Merci left out of my room and came back with some water.
“I’m removing everything in this house that reminds you of them. I miss my damn nephew too sis, but I can’t lose you too. This shit you doing gotta stop. Why do you keep doing this to yourself?”
“Do you know how I feel Merci? You haven’t lost shit. My heart has been ripped from my fucking chest and the more I tried to push the shit to the back, the more I can smell Khi. I can hear my son feet running through the house. The day they were murdered I argued with my man about something so dumb. I can’t take that back.”
“You can’t bring them back either by drowning yourself in this sorrow. I know my brother-in-law and he damn sure wouldn’t want you like this. My nephew wouldn’t either. I know that they made you happy, but you got to find something to do that makes you happy. All this sad shit is ending today because I can’t call mama and tell her you’re dead. Now get in the bed and go to sleep because your breath smells like shit and the alcohol is leaking out your pores.”
“There’s one thing that I don’t want you to take.”
“What’s that?”
“KJ’s iPad.

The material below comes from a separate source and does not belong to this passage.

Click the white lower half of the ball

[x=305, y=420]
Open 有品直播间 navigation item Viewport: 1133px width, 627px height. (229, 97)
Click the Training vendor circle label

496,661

It has pictures and videos of us in it. Take everything else but please leave that for me.”
“Aight. I’ll leave that but I’m boxing everything up and taking it to mama house. I’ll be back late to check on you.”
It didn’t take me know time to drift off to sleep.
It was Friday and I was prepared to wake up with a slight hangover. I grabbed my phone and looked at my schedule for the day. My first appointment wasn’t for another two hours. For the first time since I had become a business owner, I didn’t give a damn who opened the shop today. Then my phone went off while I was organizing my clients.
678-323-1189:Good morning beautiful. Where will I be taking you on a date at tonight? A nigga gotta make sure he bring enough money.”
I threw my phone down and covered my head back up with my pillow. Right as I was about to get fifteen more minutes in, my doorbell went off. Anybody I talked to, had a key to my house. This could only be one person.
“Good morning. I stopped over to see if you got my note last night. I didn’t receive a call from you so I figured I would come and see.”